Scènes

Laïka 4tet au Manu Jazz Club (Nancy)

Les mois se succèdent, voici déjà le sixième épisode de la saison 1 du Manu Jazz Club à Nancy. Devant une salle bien remplie, Laïka fait passer le frisson de son chant intime.


La fin de la première saison du Manu Jazz Club approche et c’est un Théâtre de la Manufacture bien rempli qui accueille avec chaleur la chanteuse Laïka et les musiciens de son quartet. Un concert intime parcouru d’un frisson d’une grande humanité.

Laïka © Jacky Joannès

Elle s’avance sur la pointe des pieds, seule, et entame a cappella « Caico », extrait de l’album Nebula, publié voici trois ans. Laïka dont les racines sont à la fois ivoiriennes, marocaines et espagnoles, et qui est aussi comédienne – on la connaît parfois sous le nom de Laïka Fatien - n’est pas de celles qui s’imposent par leur puissance vocale mais plutôt par l’intensité d’un chant tout en retenue, en harmonie avec une âme qui vibre de l’histoire des peuples opprimés : elle évoque ainsi Margaret Gardner, cette esclave qui réussit à s’enfuir et choisit de tuer son enfant pour qu’il échappe à sa condition au moment où elle fut rattrapée (voir Beloved, de Toni Morrison (1987)).

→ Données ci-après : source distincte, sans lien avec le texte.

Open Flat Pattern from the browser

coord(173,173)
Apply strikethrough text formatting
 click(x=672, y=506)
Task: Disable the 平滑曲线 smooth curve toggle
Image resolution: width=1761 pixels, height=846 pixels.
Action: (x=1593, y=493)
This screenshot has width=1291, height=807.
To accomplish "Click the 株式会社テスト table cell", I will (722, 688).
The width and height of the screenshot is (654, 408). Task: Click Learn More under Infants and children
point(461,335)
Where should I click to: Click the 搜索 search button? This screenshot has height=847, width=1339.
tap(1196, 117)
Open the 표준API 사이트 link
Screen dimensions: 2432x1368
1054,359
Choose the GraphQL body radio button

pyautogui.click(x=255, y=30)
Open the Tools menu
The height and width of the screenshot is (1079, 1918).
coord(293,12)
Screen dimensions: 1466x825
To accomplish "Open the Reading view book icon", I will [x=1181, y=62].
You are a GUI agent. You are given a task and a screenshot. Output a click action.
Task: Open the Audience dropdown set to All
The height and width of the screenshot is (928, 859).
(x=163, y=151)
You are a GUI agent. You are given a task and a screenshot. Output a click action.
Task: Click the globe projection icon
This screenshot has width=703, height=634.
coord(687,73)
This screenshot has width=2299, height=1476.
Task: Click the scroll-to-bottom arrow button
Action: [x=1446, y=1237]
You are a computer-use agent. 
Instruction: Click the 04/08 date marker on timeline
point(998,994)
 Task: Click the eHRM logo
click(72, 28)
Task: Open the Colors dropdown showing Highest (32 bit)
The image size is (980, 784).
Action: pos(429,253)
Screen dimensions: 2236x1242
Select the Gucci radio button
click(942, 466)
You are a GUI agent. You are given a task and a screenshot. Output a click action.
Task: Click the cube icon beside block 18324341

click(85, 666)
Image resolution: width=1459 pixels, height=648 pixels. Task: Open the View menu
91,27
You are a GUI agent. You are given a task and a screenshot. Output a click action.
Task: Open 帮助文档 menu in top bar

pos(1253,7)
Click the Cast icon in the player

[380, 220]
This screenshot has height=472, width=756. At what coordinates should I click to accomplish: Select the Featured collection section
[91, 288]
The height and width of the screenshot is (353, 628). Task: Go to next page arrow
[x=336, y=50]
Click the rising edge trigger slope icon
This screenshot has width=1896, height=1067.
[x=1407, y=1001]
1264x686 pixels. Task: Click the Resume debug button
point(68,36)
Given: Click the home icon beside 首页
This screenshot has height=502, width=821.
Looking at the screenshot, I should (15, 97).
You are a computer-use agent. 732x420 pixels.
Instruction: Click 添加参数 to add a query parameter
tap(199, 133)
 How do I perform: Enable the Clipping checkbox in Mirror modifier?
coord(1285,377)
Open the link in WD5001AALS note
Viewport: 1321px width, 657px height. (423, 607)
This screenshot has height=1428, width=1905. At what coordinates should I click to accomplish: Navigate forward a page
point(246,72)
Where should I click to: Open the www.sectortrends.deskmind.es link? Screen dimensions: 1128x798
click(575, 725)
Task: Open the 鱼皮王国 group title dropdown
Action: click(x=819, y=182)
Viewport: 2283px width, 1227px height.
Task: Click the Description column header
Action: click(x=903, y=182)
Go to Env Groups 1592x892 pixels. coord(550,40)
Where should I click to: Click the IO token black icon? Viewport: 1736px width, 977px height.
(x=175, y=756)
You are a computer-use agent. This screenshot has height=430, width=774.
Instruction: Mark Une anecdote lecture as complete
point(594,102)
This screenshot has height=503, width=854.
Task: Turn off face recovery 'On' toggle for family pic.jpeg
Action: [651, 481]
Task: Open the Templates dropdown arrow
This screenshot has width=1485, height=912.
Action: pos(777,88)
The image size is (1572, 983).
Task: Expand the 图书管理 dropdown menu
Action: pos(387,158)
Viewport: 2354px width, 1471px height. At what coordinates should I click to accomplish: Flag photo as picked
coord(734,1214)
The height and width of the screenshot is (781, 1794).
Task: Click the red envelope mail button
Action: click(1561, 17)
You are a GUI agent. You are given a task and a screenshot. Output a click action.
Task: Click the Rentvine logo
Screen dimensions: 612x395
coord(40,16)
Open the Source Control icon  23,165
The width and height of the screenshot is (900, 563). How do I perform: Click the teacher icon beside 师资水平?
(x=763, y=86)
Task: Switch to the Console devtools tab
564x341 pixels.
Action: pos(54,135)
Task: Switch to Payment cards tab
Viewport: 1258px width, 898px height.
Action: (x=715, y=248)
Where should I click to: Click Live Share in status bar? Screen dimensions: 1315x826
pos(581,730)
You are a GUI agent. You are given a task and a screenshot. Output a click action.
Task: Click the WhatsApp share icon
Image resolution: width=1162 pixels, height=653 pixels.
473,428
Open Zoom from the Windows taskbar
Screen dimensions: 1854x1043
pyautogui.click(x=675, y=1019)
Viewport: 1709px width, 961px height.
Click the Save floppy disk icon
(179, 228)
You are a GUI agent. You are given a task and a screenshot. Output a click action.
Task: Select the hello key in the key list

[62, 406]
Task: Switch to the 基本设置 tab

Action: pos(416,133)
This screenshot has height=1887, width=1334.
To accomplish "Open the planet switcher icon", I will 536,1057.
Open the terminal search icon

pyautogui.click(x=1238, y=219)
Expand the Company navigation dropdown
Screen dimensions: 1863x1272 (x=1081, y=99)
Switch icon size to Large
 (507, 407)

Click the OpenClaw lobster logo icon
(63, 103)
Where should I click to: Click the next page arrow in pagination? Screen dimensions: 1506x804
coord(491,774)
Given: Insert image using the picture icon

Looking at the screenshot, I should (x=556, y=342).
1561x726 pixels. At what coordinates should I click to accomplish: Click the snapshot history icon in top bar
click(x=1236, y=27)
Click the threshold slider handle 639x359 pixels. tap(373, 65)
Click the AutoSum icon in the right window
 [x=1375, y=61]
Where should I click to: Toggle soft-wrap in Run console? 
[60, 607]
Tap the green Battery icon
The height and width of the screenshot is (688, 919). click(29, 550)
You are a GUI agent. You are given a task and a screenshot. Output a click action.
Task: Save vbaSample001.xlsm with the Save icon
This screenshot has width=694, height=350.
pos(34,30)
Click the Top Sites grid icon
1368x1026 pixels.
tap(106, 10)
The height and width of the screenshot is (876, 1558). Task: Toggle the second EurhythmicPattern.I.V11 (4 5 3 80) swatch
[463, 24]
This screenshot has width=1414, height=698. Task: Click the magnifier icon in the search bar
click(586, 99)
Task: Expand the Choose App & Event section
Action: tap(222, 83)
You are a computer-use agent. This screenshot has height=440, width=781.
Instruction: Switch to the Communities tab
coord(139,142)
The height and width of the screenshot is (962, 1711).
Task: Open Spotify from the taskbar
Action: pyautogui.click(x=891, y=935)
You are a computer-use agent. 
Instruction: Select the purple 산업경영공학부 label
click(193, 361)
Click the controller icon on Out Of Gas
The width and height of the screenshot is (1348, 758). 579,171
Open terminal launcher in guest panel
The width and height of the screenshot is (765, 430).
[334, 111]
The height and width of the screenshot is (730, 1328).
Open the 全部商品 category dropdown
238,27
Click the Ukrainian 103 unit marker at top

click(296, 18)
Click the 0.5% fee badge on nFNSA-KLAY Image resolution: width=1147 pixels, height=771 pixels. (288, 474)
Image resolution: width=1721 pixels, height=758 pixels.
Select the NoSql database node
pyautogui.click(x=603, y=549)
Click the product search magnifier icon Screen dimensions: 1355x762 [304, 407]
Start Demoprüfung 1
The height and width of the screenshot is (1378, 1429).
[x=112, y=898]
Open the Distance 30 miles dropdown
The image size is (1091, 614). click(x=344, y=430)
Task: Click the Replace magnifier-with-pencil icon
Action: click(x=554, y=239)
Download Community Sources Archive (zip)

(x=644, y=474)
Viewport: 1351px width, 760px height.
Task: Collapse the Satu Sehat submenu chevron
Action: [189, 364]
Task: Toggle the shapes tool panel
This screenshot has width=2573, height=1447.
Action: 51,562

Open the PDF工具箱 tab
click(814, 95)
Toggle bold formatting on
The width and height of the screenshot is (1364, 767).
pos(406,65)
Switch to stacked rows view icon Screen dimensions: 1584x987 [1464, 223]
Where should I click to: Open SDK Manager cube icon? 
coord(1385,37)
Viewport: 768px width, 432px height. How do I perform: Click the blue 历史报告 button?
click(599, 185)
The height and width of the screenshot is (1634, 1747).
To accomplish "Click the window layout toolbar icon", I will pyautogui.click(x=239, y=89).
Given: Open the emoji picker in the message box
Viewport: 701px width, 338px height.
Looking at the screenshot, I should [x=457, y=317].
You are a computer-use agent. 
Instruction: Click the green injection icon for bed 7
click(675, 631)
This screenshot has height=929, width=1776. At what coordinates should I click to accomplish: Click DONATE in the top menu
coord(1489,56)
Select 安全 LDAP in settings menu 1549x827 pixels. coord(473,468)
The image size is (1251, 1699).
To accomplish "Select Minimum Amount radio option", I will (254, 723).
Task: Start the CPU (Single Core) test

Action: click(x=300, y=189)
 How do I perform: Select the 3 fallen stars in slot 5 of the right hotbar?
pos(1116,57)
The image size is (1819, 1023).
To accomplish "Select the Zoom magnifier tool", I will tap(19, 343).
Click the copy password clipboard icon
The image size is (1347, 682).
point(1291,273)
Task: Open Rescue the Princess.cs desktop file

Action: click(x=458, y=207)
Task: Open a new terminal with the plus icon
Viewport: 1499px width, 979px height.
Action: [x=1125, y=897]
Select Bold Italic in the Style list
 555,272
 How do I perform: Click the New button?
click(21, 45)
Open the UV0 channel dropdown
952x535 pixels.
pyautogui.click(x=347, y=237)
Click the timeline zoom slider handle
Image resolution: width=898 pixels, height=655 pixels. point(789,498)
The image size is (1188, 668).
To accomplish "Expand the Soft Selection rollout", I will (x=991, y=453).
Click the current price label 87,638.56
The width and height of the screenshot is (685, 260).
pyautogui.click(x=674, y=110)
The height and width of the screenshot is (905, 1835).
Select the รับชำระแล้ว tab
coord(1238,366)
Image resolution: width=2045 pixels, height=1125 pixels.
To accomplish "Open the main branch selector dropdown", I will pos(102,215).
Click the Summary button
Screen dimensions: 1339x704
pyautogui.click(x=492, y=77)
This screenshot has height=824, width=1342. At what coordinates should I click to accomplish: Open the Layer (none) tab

Elle peut compter pour y parvenir sur un trio de musiciens dont les styles distincts collent bien à sa personnalité multiple qui va célébrer les artistes qu’elle admire (Abbey Lincoln ou Billie Holiday, à qui elle a rendu hommage en 2008 avec Misery) et qui l’inspirent, Joe Henderson, avec « Black Narcissus », Thelonious Monk avec « Think Of One »). Derrière elle, le contrebassiste Christopher Thomas est la colonne vertébrale : sans le soutien d’un batteur, il doit allier puissance et souplesse, force d’évocation et caractère intime, pour un répertoire sous-tendu par la sensualité. Pierre-Alain Goualch, de son côté, offre un contrepoint plus hypnotique, tout en éclats de lumière, jouant parfois de ses deux claviers en même temps. Il trouve en Eric-Maria Couturier un partenaire peu banal : sur le fil de la dissonance, le violoncelliste de l’Intercontemporain fait basculer la musique du côté de l’incertain et du vacillement mélodique, et la pousse dans ses retranchements.

Un jazz singulier, aux allures de musique de chambre, mais imprégné aussi bien de blues ancestral que d’échappées libertaires plus contemporaines. Le cocktail a séduit le public, venu une fois de plus nombreux. Voilà qui augure bien de l’avenir du Manu Jazz Club. Laïka, quant à elle, a gagné son pari : celui d’une émotion transmise avec discrétion, pour un hommage à celles et ceux qui l’ont précédée et qui continuent de vivre avec élégance à travers elle.